*EXERCISE DIRECTIONS*:
Answer these questions about the opinion piece on Taiwan's water shortages:
1. In which county is the dry river bed shown in the photo?
2. To what level has the storage capacity of most reservoirs in the central and southern regions fallen?
3. On what date did the DPP authorities begin water restrictions in cities such as Miaoli and Taichung?

*TEXT SHOWN*:
=== Section Start ===

OPINION / VIEWPOINT
Water shortages in Taiwan man-made calamity caused by DPP authorities
Published: Apr 11, 2021 04:21 PM
This picture taken on March 16, 2021 shows an aerial view of a dry river bed in Taiwan's Pingtung county. Photo: VCG

This picture taken on March 16, 2021 shows an aerial view of a dry river bed in Taiwan's Pingtung county. Photo: VCG


Since the beginning of spring this year, the island of Taiwan has suffered the worst drought and water shortage crisis in nearly 70 years. Riyue Tan, or the Sun Moon Lake, the biggest freshwater lake and well-known landmark of Taiwan, has dried up. The storage capacity of most reservoirs in central and southern regions of the island has plummeted to 10 percent of normal reserves. 

The Democratic Progressive Party (DPP) authorities began to implement water restriction measures in cities such as Miaoli and Taichung on April 6. It is estimated that at least 1.06 million local residents will be directly affected. The catering and hotel industries in the central region have also been affected. Even menus of middle and elementary school students in the central region have been changed. Leafy vegetables are replaced by frozen vegetables or ready-to-eat food - even soups seem to be a luxury.

=== Section End ===

*DATA TO EXAMINE*:
=== Section Start ===

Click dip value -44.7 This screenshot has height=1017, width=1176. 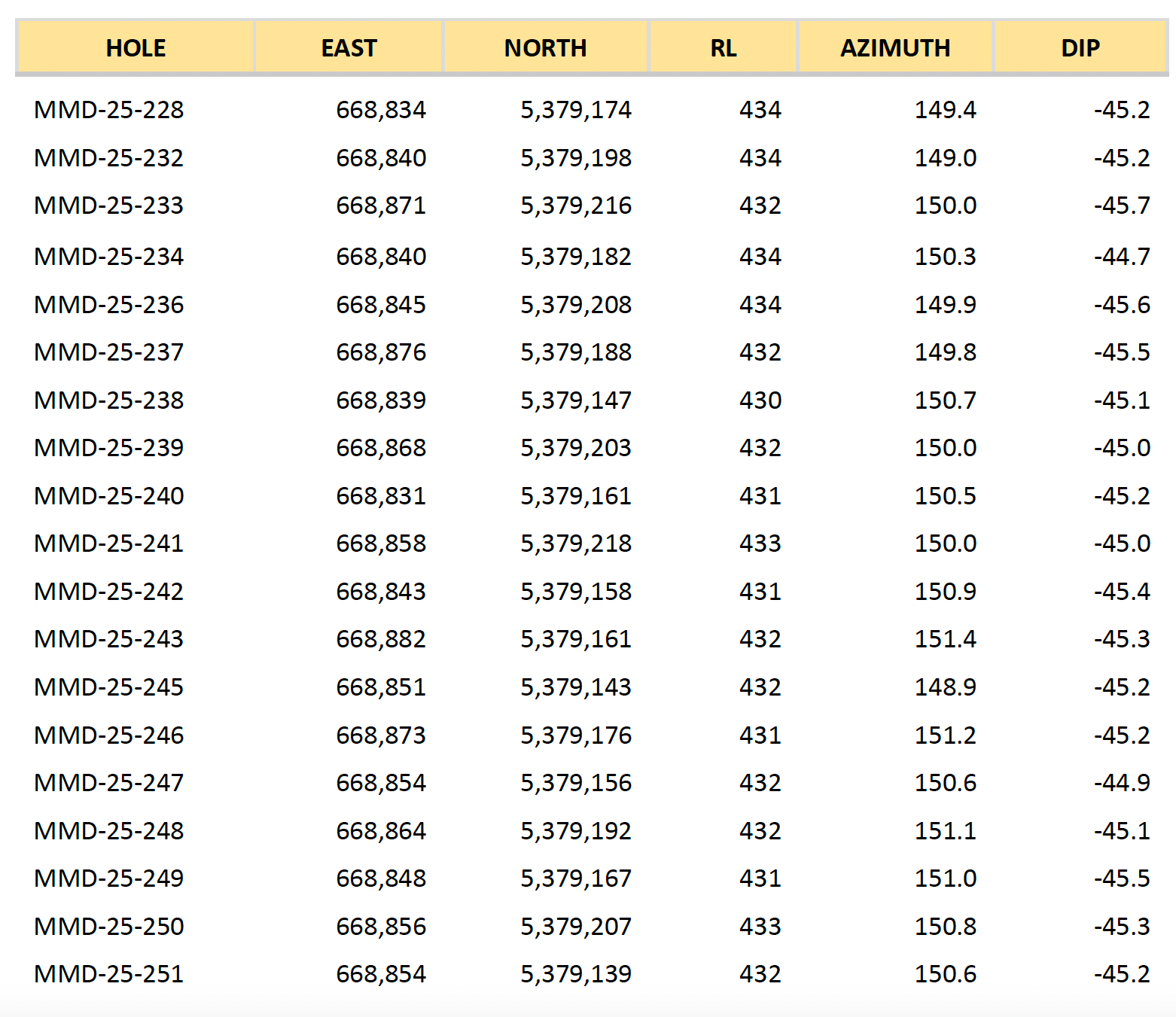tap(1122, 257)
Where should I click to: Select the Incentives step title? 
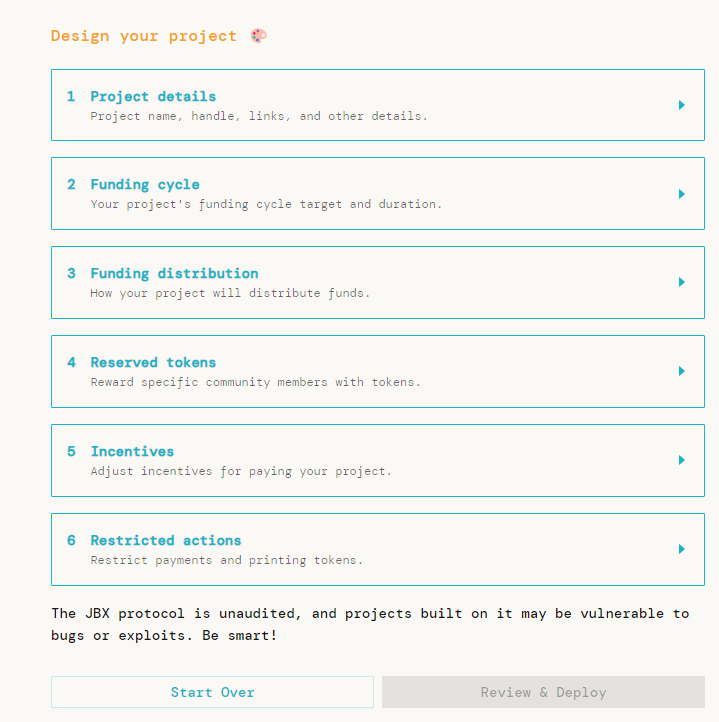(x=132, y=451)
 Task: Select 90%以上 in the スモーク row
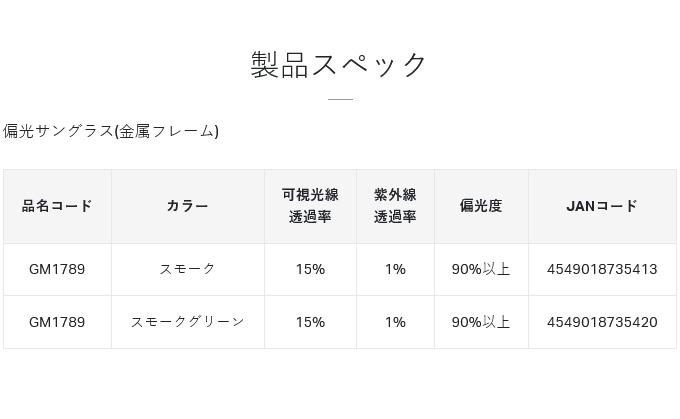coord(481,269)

=== Section End ===
=== Section Start ===

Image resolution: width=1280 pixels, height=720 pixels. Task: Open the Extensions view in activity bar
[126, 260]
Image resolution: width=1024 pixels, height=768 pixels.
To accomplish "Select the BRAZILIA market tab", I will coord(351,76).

=== Section End ===
=== Section Start ===

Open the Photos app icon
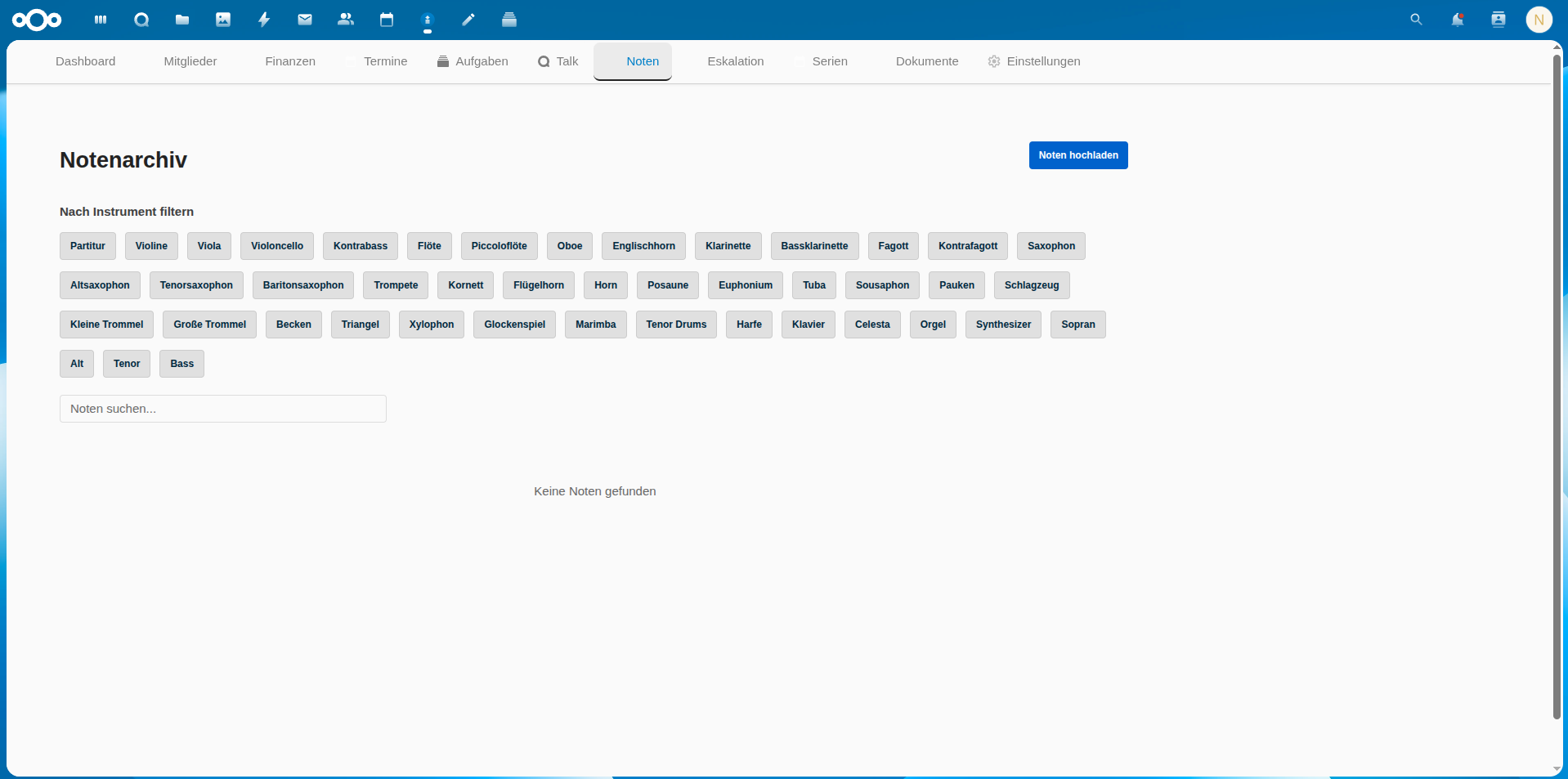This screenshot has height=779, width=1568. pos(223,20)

=== Section End ===

*SOLUTION BELOW*:
1. Pingtung county
2. 10 percent of normal reserves
3. April 6